PROBLEM SET:
1: Rewrite the forum thread passage starting with "## NaughtyNibbler (Oct" and going on through "(Feb 2, 2010)", putting "coloring" where "facial markings" appears.
2: Answer these from the forum thread about critiquing a 2-year-old male dog:
(a) How much does Sawyer weigh?
(b) What feature does IllinoisNative say they love?
(c) What does Spetzio say they like about Sawyer in the last post?

# Critique 2yr old male please!



## Spetzio (Oct 8, 2015)

Sawyer (Hircine vom HausReid), 2yrs old, 80lbs, like 75% WGSL, 25% WL. Included some other pics for reference. Hard to tell with some of the poof! Thanks in advance! Would love to learn more about conformation as I’m still not great with all the terms.


----------



## Spetzio (Oct 8, 2015)

One more for good measure


----------



## atomic (Mar 28, 2016)

I too don’t have much in the way of conformation knowledge, I just wanted to say I love him and he’s so handsome!


----------



## NaughtyNibbler (Oct 28, 2018)

I don't have experience with confirmation, but just wanted to comment. He is a very handsome boy! Love his facial markings!


----------



## IllinoisNative (Feb 2, 2010)

Very handsome! I love his masculine head.:wub:


----------



## cliffson1 (Sep 2, 2006)

I like his structure! Nice looking dog!


----------



## Spetzio (Oct 8, 2015)

Thanks everyone! I do like that he’s a bit more moderate as far as WGSLs go.

DATA:

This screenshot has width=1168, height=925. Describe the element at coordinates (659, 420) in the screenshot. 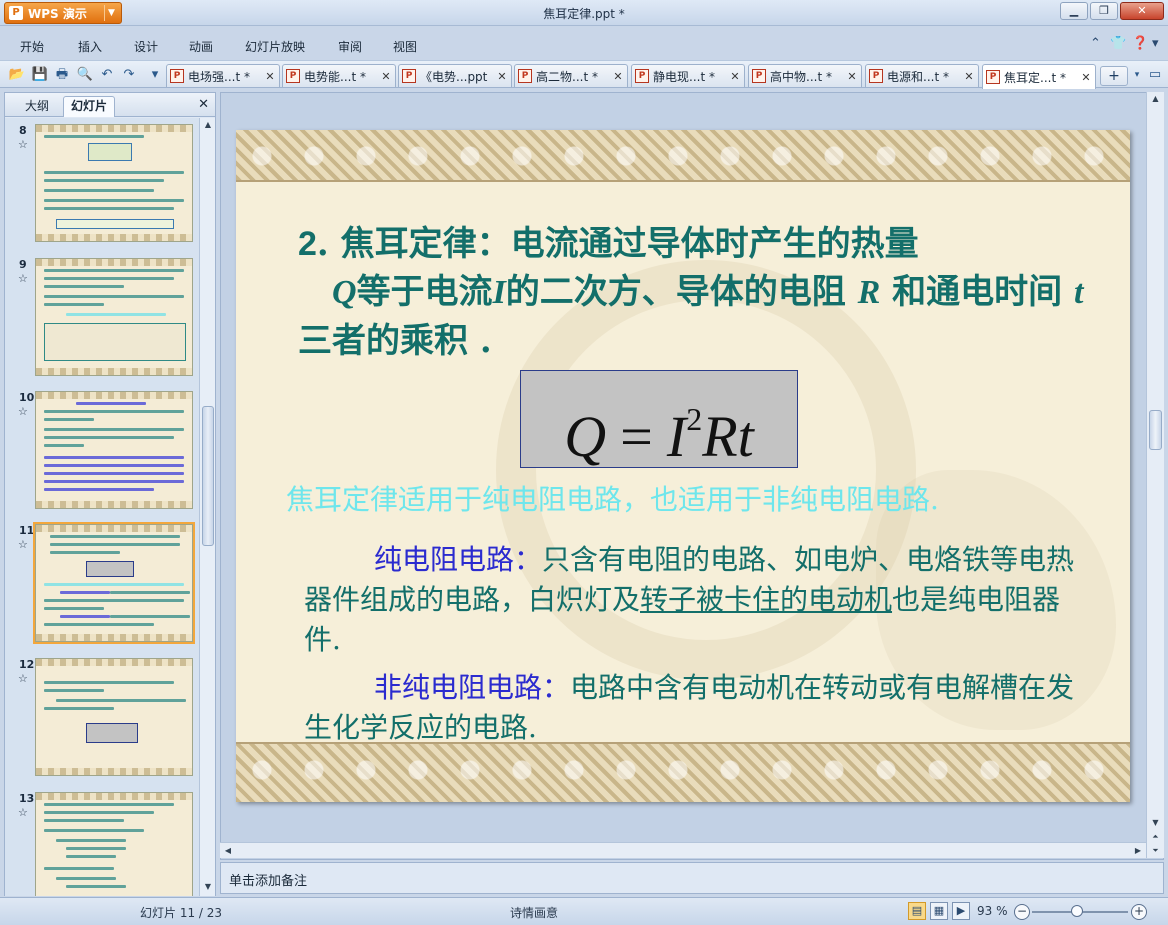

I see `formula-box: Q = I2Rt` at that location.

EXERCISE SOLUTIONS:
1:
## NaughtyNibbler (Oct 28, 2018)

I don't have experience with confirmation, but just wanted to comment. He is a very handsome boy! Love his coloring!


----------



## IllinoisNative (Feb 2, 2010)

2:
(a) 80lbs.
(b) His masculine head.
(c) That he's a bit more moderate as far as WGSLs go.